LAKE WORTH, Fla. — For the children at the Guatemalan Maya Center, summer camp is a break from school, but for some It’s also a break from a difficult conversation.
“The parents fear and they tell their children too, about the stories that go on, but we try to make them feel calm like everything is going to be okay,” camp counselor Patricia Vargas said.
Whether it’s through dance or a soccer game the counselors at the summer camp want each child to feel at home.
“You have to gain their trust for them to tell you their stories,” Vargas said.
That’s because everyone here knows an undocumented person. A young lady says recently her dad was deported to Guatemala after living here for 20 years.

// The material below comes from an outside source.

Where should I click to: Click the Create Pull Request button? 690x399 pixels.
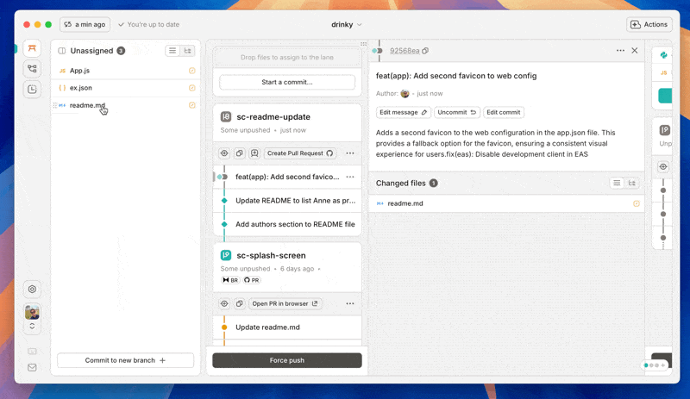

“We could say goodbye to him but it was through a glass wall and it was tougher for my mom because since she is undocumented she couldn’t go in and say bye to him,” she said.
Last week Senate Bill 168 was signed into law - prohibiting sanctuary cities across Florida.
While Lake Worth Beach was not a sanctuary city - workers at the Guatemalan Maya Center say they've been at work - educating their clients on what the new law means.
“People are worried, they’ve been worried for a while now,” case worker Daniel Morgan said.
He says many of the people he helps only speak the Mayan language, which can lead to misinformation.
They’ve set up a hot line and are holding a community meeting to help inform families.
“I don’t want to say there’s a reason to be afraid. But there’s definitely a reason to be informed,” he said.